Right after I posted the previous item, I got another ten e-mails saying it was Johnny Haymer and one from someone who thought it might have been Hamilton Camp. I knew Hamilton Camp and it wasn't him…though it wouldn't have surprised me if Hamilton could have equaled or even bettered what Howie Morris did.
Jay Thurber hit some online newspaper archives and found that The Philadelphia Inquirer, reviewing the show on Dec. 7, said it was Johnny Haymer. Meanwhile, The Vancouver, B.C. Sun on 12/5 called the actor "unidentified" and lamented the absence of Howard Morris. I lament the absence of Howard Morris every day since we lost him.

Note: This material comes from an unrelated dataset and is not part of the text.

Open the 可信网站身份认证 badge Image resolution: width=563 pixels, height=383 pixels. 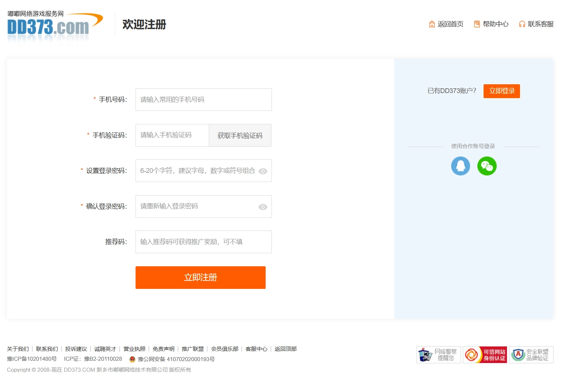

Jay also notes, "In the New York Daily News, Hedda Hopper was reporting that Howard Morris was writing a play about Sid Caesar, but wouldn't admit it — which is probably a big reason why Caesar didn't do the bit with Morris in the first place." Sid and Howie had a very strange on-again/off-again relationship. Each thought the other was utterly brilliant as a comic actor. Each found it financially advantageous to work together now and then.
But there was "bad blood" there now and then as well, a lot of it having to do with the division of whatever money was earned by the rerunning or reuse of material from Your Show of Shows and other programs they did together. Others who worked on those shows like Carl Reiner and Mel Brooks chose to not make an issue of it but they were very wealthy and also didn't have as many ex-wives (and therefore, alimony payments) as Howie. Howie also felt that Imogene Coca and some others involved in those shows were owed money and I have no idea how true that may have been.
Howie was nursing that play about Caesar for many years and when he and I became close friends in the mid-eighties, he asked me to collaborate with him and help him complete it. I declined and he eventually found someone else to help him. They did a staged reading of it at a little theater on Ventura Boulevard and it did not present a flattering portrait of "Eddie Romaine," as the Caesar-like character was called.
But sitting there, I thought it wasn't a bad play; just one that needed a lot of work, as most do after a first reading. It was though mistimed, as Howie soon heard that Neil Simon was writing a play that would be called Laughter on the 23rd Floor — his version of working for and with Sid Caesar. I think Howie then figured, "Well, what's the point now?" because I never heard him mention his play again.
And — oh, hey — I just got an e-mail from Rus Wornom telling me that last night, MeTV ran the episode of the original Star Trek series, "All Our Yesterdays" which included a role played by Johnny Haymer! I told you the guy worked all the time.